Balancing intellectual property rights with technological advancement as AI evolves remains a significant issue.
AI and OS — A Perfect Match
Open-source software provides fertile ground for training AI models because it lacks restrictions associated with proprietary software. It gives AI access to many standard code bases that run infrastructures worldwide. At the same time, it is exposed to the acceleration and improvements AI generates, further enhancing Open Source development capabilities.
Developers, too, massively benefit from AI because they can ask questions, get answers, and, right or wrong, use AI as a basis to create something to work with. This significant productivity gain is rapidly accelerating and refining coding. Developers can leverage AI to solve mundane tasks quickly, get inspiration, or source alternative examples of something they thought was a perfect solution.
Total Certainty and Transparency
However, it’s not all upside. The integration of AI into OSS has complicated licensing implications. General Public License (GPL) is a series of widely used free software licenses (there are others, too), or copyleft, that guarantee end users four freedoms: to run, study, share, and modify the software. Under these licenses, any software modification needs to be released within the same software license. If a code is licensed under GPL, any modification must also be GPL-licensed.

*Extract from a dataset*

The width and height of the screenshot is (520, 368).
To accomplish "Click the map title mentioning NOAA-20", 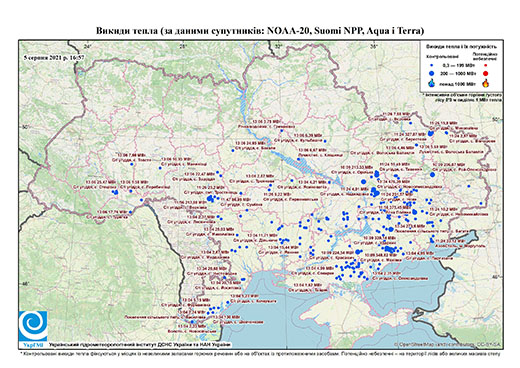I will 260,31.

Therein lies the issue. Unless there is total transparency in how the software has been trained, it is impossible to be sure of the appropriate licensing requirements or how to license it in the first place. Traceability is paramount if copyright infringement and other legal complications are to be avoided. Additionally, there is the ethical question — if a developer has modified a piece of code, is it still the same code? We’ve covered that in more detail here.
Traceability
So the pressing issue is this: What practical steps can developers take to safeguard themselves against the code they produce, and what role can the rest of the software community — OSS platforms, regulators, enterprises, and AI companies — play in helping them do that? OSS offers transparency to support integrity and confidence in traceability because everything is exposed and can be observed. A mistake or oversight in proprietary software might happen, but because it is a closed system, the chances of seeing, understanding, and repairing the error are practically zero. Developers working in OSS operate in full view of a community of millions. The community requires certainty about where a source code from a third party originated — is it a human, or is it AI?
Foundations
Apache Software Foundation has a directive saying maintainers of their projects shouldn’t take source code done by AI. AI can assist them, but the code they contribute is the developer’s responsibility. If it turns out that there is a problem, then it’s the developers’ issue to resolve. Many companies, including Aiven, have a similar protocol. Our guidelines state that developers can use only the pre-approved constrained Generative AI tools. Still, developers are responsible for the outputs and need to be scrutinized and analyzed, not simply taken as they are. This way, we can ensure that we comply with the highest standards. What guidelines and standards has your company established, and how can you help establish them? These are good questions to ask if none exist.
Beyond this, there are ways organizations using OSS can also play a role by taking steps to safeguard their risks in the process. This includes establishing an internal AI Tactical Discovery team — explicitly created to focus on the challenges and opportunities created by AI. In one case, our team led a project to critique OSS code bases, using tools like Software Composition Analysis to analyze the AI-generated codebase, comparing it against known open-source repositories and vulnerability databases.
Creating a Root of Trust in AI
Despite efforts today, creating new licensing and laws around AI’s role in software development will take time. Consensus, which will be attained with investigation, review, and discussion, is required regarding the specifics of AI’s role and the terminology used to describe it. This challenge is magnified by the speed of AI development and its application in code bases. This process moves much quicker than those trying to put parameters in place to control it.
When assessing whether AI has provided copied OSS code as part of its output, factors such as proper attribution, license compatibility, and ensuring the availability of the corresponding open source code and modifications are necessary. It would also help if AI companies started adding traceability to their source code. This will create a root of trust that has the potential to unlock significant benefits in software development.